For the data that follows, report how many lines contain the word "will", and nothing else.

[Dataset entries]
-*-

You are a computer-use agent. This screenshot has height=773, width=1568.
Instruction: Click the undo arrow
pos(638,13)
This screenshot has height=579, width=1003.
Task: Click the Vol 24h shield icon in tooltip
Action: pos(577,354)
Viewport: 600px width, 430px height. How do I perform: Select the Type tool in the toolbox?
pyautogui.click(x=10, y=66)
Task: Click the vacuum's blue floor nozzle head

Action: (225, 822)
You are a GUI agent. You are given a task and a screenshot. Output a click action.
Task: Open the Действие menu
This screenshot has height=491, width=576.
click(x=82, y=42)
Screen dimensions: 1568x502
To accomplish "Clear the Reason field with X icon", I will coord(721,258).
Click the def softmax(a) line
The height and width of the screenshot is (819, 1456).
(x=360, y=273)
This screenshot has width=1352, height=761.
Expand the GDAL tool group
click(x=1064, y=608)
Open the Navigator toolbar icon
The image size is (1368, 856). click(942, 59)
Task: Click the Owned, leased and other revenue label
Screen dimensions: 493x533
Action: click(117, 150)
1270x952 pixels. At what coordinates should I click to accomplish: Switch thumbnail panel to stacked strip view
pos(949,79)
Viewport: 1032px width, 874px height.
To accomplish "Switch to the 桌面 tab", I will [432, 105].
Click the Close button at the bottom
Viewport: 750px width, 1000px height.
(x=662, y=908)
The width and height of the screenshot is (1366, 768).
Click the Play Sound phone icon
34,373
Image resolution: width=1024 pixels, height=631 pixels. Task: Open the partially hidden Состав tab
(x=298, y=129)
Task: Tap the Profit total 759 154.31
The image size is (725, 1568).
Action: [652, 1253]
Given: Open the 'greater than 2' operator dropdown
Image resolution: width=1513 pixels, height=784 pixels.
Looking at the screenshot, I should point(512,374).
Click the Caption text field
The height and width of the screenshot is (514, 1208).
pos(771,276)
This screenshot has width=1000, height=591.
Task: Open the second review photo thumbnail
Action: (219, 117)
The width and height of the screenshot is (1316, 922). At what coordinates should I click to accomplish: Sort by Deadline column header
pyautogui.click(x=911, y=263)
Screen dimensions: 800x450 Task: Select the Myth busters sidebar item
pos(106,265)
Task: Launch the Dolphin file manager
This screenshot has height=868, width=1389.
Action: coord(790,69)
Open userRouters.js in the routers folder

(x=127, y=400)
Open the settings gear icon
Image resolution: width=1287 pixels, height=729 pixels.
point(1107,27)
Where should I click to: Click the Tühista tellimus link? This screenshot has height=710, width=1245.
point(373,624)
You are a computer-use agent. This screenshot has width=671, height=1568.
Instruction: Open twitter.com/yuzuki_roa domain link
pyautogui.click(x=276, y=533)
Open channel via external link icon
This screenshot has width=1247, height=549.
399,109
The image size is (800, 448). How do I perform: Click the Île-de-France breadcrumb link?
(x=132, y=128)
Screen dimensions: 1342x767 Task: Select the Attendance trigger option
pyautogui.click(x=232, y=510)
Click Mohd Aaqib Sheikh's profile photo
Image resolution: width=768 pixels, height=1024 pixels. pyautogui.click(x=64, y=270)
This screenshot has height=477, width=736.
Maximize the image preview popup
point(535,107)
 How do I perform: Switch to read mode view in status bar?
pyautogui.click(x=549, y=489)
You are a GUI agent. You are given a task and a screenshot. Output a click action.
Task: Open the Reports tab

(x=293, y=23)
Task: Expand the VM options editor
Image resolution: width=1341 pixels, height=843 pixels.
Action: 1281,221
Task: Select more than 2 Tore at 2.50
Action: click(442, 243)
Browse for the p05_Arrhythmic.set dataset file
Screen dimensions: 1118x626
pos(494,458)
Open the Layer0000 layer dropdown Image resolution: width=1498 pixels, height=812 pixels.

-*-

## [ANSWER AREA]
2